▸ **Required action**
Only the lines from the one containing "Given: Click the installer icon in title bar" through the final line below belong in the output, copied exactly and without pictures.

▸ **Information given**
□ □ □ □ □ □ □

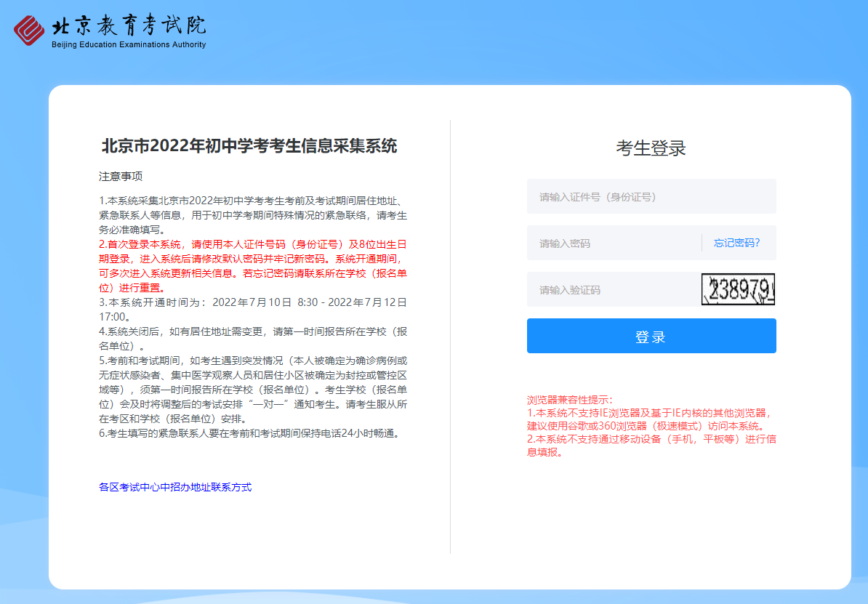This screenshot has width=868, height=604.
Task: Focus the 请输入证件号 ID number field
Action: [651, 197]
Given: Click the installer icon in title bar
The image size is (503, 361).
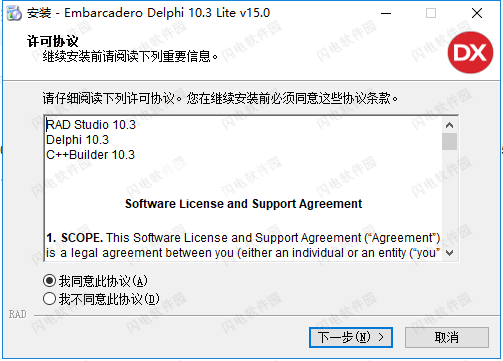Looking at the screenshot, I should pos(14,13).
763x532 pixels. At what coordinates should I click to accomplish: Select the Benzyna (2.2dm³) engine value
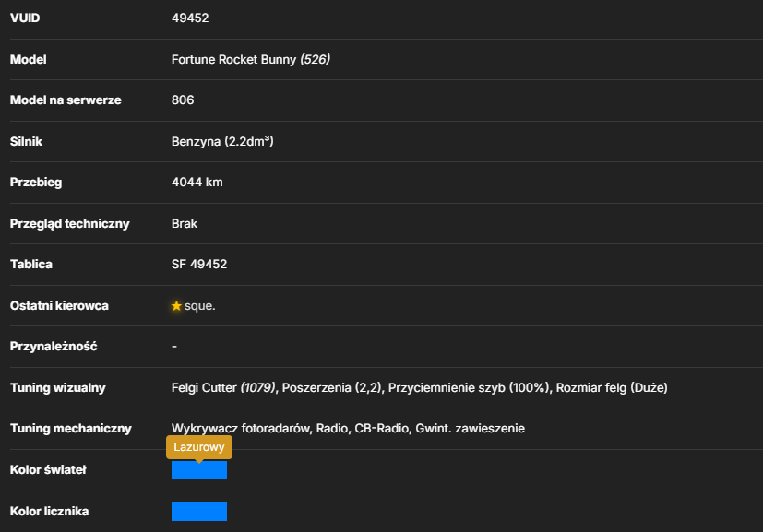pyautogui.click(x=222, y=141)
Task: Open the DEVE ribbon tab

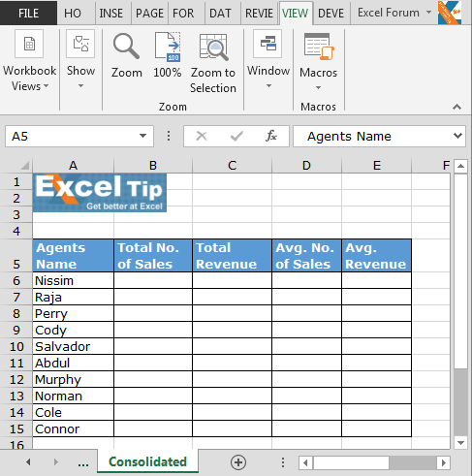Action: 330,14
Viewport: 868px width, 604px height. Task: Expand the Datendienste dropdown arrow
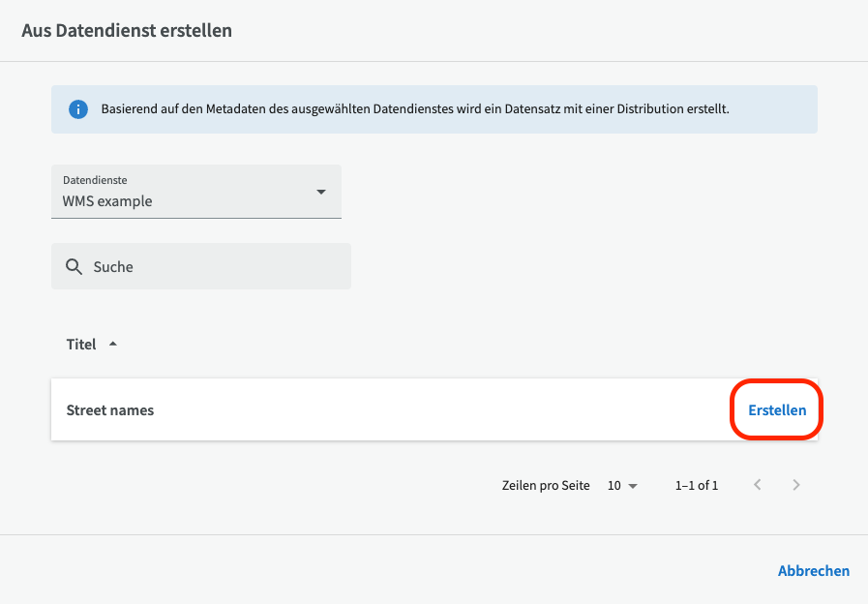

□ □ □ □ □ □ □

▸ **Solution for this task**
Given: Click the installer icon in title bar
The image size is (503, 361).
Looking at the screenshot, I should pos(14,13).
763x532 pixels. At what coordinates should I click to accomplish: Select the Benzyna (2.2dm³) engine value
pyautogui.click(x=222, y=141)
Task: Open the DEVE ribbon tab

Action: 330,14
Viewport: 868px width, 604px height. Task: Expand the Datendienste dropdown arrow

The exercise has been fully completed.